WORK TO COMPLETE: Render the items below as a two-column CSV with the header columns "instruction" and "target", one row per item. Each row holds the item's text and its answer, each in one quoted field with line breaks replaced by spaces, and leaves out the pictures.

DATA SHOWN:
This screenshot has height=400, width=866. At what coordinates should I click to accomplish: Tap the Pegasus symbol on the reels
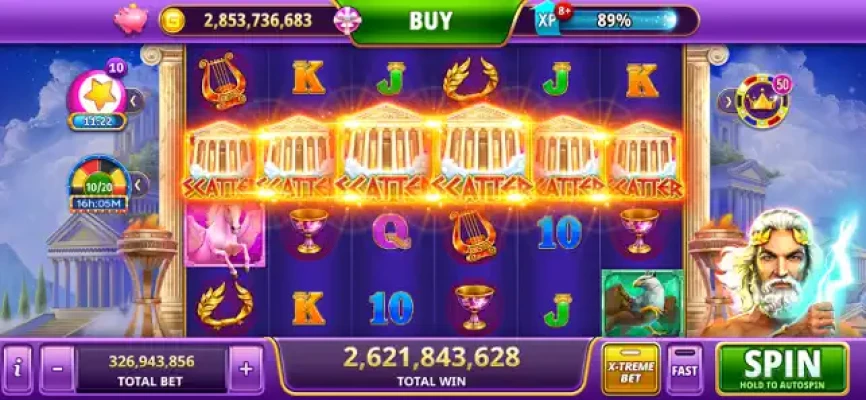pyautogui.click(x=225, y=235)
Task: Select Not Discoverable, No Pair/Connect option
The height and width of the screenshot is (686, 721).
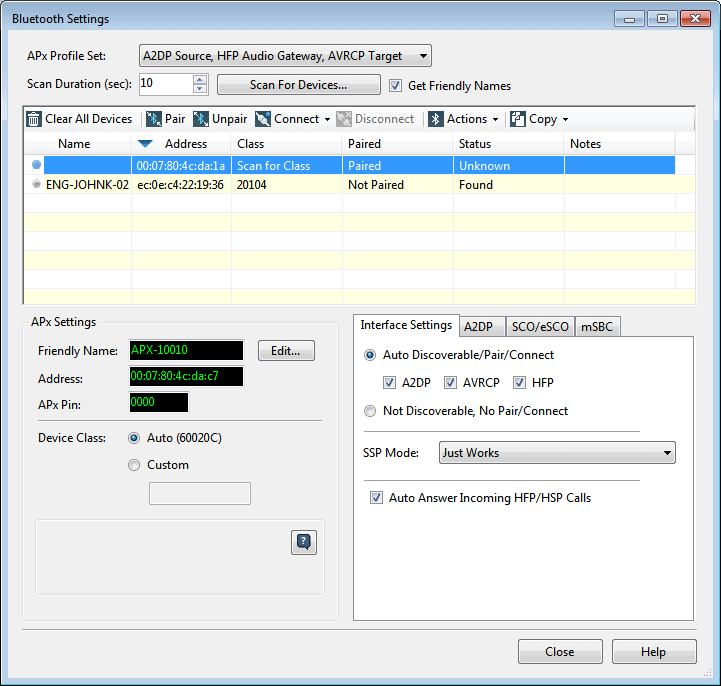Action: [371, 411]
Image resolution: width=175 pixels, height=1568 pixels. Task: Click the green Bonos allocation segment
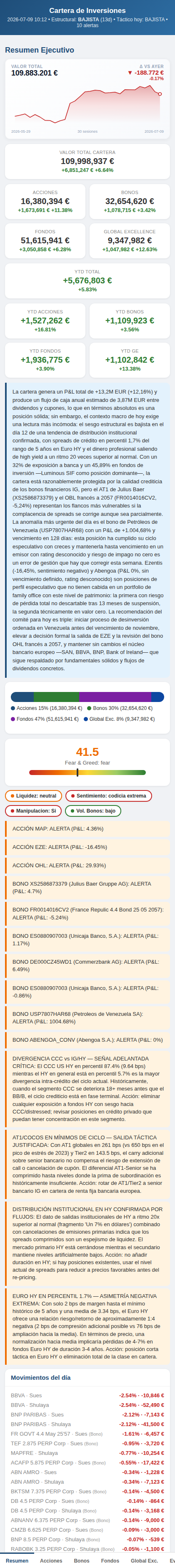57,697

FINAL RESULT:
instruction,target
"This screenshot has height=400, width=866. At what coordinates should I click to accomplish: Tap the Pegasus symbol on the reels","pyautogui.click(x=225, y=235)"
"Task: Select Not Discoverable, No Pair/Connect option The height and width of the screenshot is (686, 721).","Action: [371, 411]"
"Image resolution: width=175 pixels, height=1568 pixels. Task: Click the green Bonos allocation segment","57,697"